Thom Pain (Based on Nothing) is, I suspect, one of the oddest pieces of theater you will ever encounter, and one of the most memorable. Will Eno’s expectation-shattering monologue, currently on view June 15-18 and 22-25 at Manbites Dog Theater in Durham, NC, takes the single-actor form and turns it, not simply on its head, but sideways, backward, and horizontal.

One-man (or one-woman) shows are notoriously problematic, and generally biographical, e.g., The Belle of Amherst, Give ‘em Hell Harry, Master Class, and the absolute nadir, the Teddy Roosevelt-inspired Bully! Once in a great while, a truly original work explodes the genre; I’m thinking specifically of Glen Berger’s Underneath the Lentil, Lanford Wilson’s A Picture of the Cosmos, and Alan Bennett’s Talking Heads series (especially Bed Among the Lentils). To this modest inventory, we can now add Thom Pain.

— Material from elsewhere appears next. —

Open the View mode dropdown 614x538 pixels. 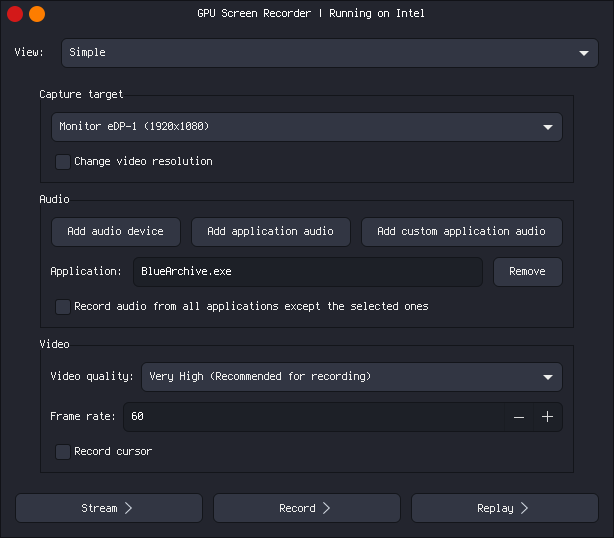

As performed with authority, brio, and a poetic elasticity of mind and body by Jay O’Berski under Jeff Storer’s unerring direction, Thom Pain (Based on Nothing) is rambling and specific, playful and angry. A hum of hostility percolates throughout the piece, directed both outwardly, at the audience and inwardly, at the man himself. It’s the fury of a human being annoyed with explaining himself, contemptuous of his listeners, and incapable of anything but indirect self-dissection. His weapons are wordplay, digression, puns — verbal sleight-of-hand. He buries his pain—hence the ironic title (Eno’s protagonist is the opposite of Thomas Paine, author of the more straightforward Common Sense) — beneath verbiage, often witty, sometimes wildly funny, but self-defeatingly unsuccessful at deflecting the connections we make, which he’d rather we didn’t.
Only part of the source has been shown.